The ruling Congress party-led coalition appears to lead against an alliance headed by the Hindu-nationalist Bharatiya Janata Party (BJP), but both may need the support of a host of smaller and unpredictable regional parties to win office.

The fear among investors is that the world's largest democratic exercise involving 714 million voters and hundreds of parties will lead to the rise of a "Third Front" government of communist and regional groups.

The uncertain vote comes as a once-booming India reels from a crunch that has cost millions of jobs. It has ignited fears of political limbo just as India balances needs to help millions of poor with worries over its biggest fiscal gap in two decades.

Highlighting growing militant threats, Maoists killed five election officials in a landmine blast in Chhattisgarh state. Ten police were killed in other attacks across India's central and eastern "red belt" where Thursday's election was centred.

The government has deployed hundreds of thousands of police to protect more than 140 million people who can vote on Thursday in polls that cover some of India's poorest states hit by the four-decade old Maoist insurgency.

Prime Minister Manmohan Singh has described Maoist violence as India's biggest internal security threat and 500 civilians and police were killed in insurgent clashes last year.

The outcome of the five-stage election will be known on May 16. India's elections are notoriously hard to predict and polls have been wrong in the past. Exit polls are banned.

A clear win by either of the two main parties could see a rally on India's markets, but the emergence of a weak coalition of regional and communist parties could see stocks fall by as much as 30 percent, market watchers say.

"There are widespread apprehensions that the verdict of May 16 will be hideously fractured and will inevitably lead to another election in a year or two," wrote Ashok Malik in the Hindustan Times.

Thursday's election ranged from the snowbound Chinese border to holy towns on the Ganges River.

Some election officials rode elephants to remote polling stations near the Myanmar border. Other ballots were brought by two-day sea trips to the Andaman Islands in the Bay of Bengal.

In Varanasi, the northern sacred city on the Ganges River known for its Hindu gurus, many voters arrived on bicycles and bullock carts to cast electronic votes.

Women in saris or burqas, often carrying children, pressed buttons with pictorial symbols of each party, after their fingers were marked with ink to avoid fraud.

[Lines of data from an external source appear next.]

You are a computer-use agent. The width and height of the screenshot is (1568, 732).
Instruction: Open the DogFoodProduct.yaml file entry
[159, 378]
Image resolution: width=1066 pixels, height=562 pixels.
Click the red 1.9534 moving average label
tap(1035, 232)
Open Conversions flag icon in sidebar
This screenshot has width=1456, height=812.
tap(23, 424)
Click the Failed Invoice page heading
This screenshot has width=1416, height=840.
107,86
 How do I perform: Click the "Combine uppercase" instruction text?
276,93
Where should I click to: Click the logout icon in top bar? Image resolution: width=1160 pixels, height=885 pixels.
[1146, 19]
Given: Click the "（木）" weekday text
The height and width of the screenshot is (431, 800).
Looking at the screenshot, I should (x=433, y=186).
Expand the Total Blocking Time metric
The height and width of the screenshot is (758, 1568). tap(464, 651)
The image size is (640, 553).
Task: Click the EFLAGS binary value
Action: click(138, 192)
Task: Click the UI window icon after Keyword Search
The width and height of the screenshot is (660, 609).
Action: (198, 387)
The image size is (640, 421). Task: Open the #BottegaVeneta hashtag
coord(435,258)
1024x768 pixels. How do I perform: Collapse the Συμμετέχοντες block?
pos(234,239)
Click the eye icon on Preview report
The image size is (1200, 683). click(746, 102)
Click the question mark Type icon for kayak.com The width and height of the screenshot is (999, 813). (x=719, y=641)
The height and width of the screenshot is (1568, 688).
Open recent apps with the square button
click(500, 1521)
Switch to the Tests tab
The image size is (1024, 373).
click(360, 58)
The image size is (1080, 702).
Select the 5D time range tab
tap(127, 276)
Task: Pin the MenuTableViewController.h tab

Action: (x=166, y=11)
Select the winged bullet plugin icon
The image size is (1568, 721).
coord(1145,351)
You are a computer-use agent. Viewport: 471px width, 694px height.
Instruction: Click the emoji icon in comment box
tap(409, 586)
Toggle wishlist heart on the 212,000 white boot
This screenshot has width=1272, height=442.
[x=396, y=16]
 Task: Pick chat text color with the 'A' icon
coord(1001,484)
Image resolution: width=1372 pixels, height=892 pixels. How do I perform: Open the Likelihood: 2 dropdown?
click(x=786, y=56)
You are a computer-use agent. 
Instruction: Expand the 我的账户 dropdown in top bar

"Nowadays there are so many small parties, previously there used to be only one or two big parties," said Mohammed Mustaquim, waiting to vote in Varanasi. "This makes choosing difficult."

Ancient caste, religious and ethnic ties will play a huge role in the vote as well as national problems like the slowdown, security fears and local issues from the building of a village water pump to problems of wild elephants trampling on villagers.

The centre-left Congress party is wooing voters with populist measures such as food subsidies in a country were hundreds of millions live below the poverty line.

Singh is Congress's official candidate. But Rahul Gandhi, the 38-year-old scion of India's most powerful family dynasty, has become one of Congress's main election cards, criss-crossing the nation in helicopter.

The BJP accuses its main rival of poor governance and being weak on security, after a string of militant attacks last year culminated in a rampage in Mumbai by Islamist gunmen that killed 166 people and hiked tensions with nuclear-armed Pakistan.